Menyelamatkan Nyawa, Menjaga Harapan Palestina

Oleh: Maghfur Ghazali

KETIKA dunia menutup mata, Gaza terus dibombardir tanpa henti. Rumah-rumah hancur, rumah sakit diserang, dan kamp-kamp pengungsian pun tak lagi aman. Warga sipil menjadi korban utama dalam situasi yang kian memburuk. Dalam kondisi ini, Indonesia menawarkan langkah kemanusiaan dengan mengevakuasi sementara sebagian warga Gaza ke tanah air.

“Kami siap evakuasi mereka yang luka-luka, mereka yang kena trauma, anak-anak yatim piatu, siapa pun boleh. Pemerintah Palestina dan pihak-pihak terkait di situ mereka ingin dievakuasi ke Indonesia. Kami siap akan kirim pesawat-pesawat untuk angkut mereka. Kita perkirakan mungkin jumlahnya 1.000 untuk gelombang pertama,” kata Prabowo dalam keterangan pers di Pangkalan TNI AU, Bandara Halim Perdanakusuma, Jakarta, sesaat sebelum memulai lawatan ke lima negara Timur Tengah, Rabu (9/4/) kemain.

Langkah ini tentu mencerminkan nilai luhur bangsa Indonesia: peduli, solider, dan menjunjung tinggi kemanusiaan. Namun di tengah niat baik ini, muncul sebuah pertanyaan yang tidak bisa diabaikan: apakah evakuasi ini secara tidak langsung justru menguntungkan pihak-pihak yang ingin mengosongkan Palestina dari rakyatnya sendiri?

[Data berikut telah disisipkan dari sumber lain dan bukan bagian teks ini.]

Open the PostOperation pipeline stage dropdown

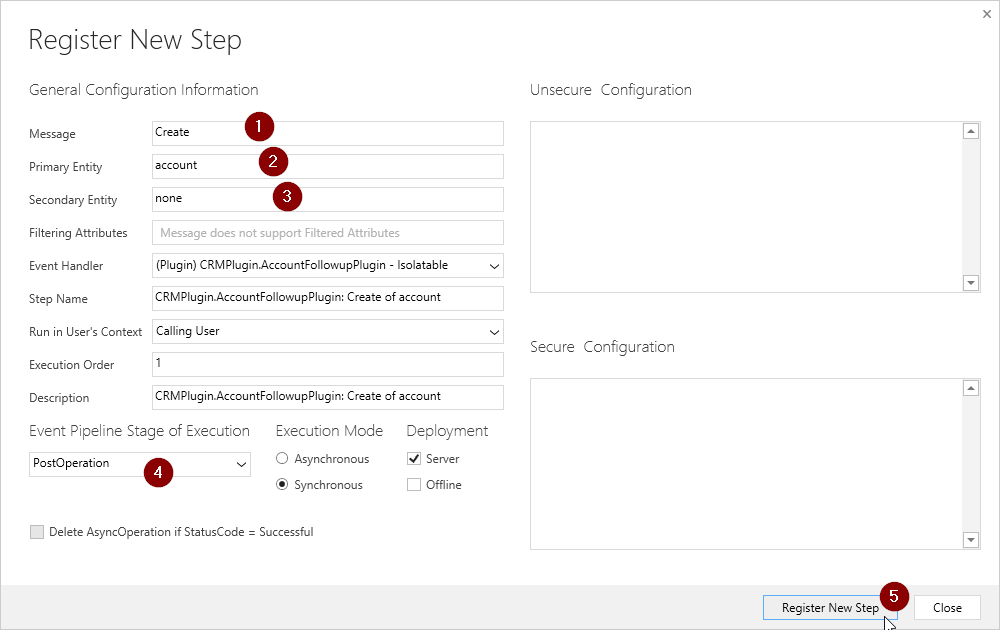(x=140, y=464)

Israel dan pendukungnya sejak lama diduga memiliki strategi jangka panjang untuk melemahkan eksistensi rakyat Palestina dengan memaksa mereka keluar dari tanah airnya sendiri. Dalam narasi ini, semakin banyak warga Palestina yang mengungsi, semakin mudah pula klaim mereka terhadap tanah, sejarah, dan identitasnya dikikis habis.

Maka, Indonesia harus melangkah dengan hati-hati. Langkah kemanusiaan ini harus dibingkai dalam strategi politik luar negeri yang cermat dan berpihak pada masa depan Palestina.

Evakuasi Bukan Eksodus

Pertama, pemerintah Indonesia perlu menegaskan bahwa evakuasi ini bersifat sementara, bukan relokasi permanen. Warga Gaza yang dievakuasi harus memiliki hak dan harapan untuk kembali ke tanah airnya. Tanpa komitmen ini, evakuasi bisa disalahartikan sebagai bentuk ‘pengosongan’ terstruktur wilayah Palestina.

Kedua, Indonesia perlu terus aktif di forum-forum internasional seperti OKI, PBB, maupun ASEAN untuk mendorong gencatan senjata, akses kemanusiaan tanpa hambatan, dan penegakan hukum internasional terhadap pelanggaran yang terjadi di Gaza. Kita tidak cukup hanya menerima pengungsi—kita harus bersuara untuk akar masalahnya.

Ketiga, mereka yang dievakuasi harus diberikan pendampingan psikologis, pendidikan, pelatihan keterampilan, dan ruang untuk bersuara. Dengan begitu, mereka tetap menjadi bagian dari perjuangan bangsanya, bukan hanya sebagai korban konflik, tetapi sebagai duta kemerdekaan Palestina dari luar.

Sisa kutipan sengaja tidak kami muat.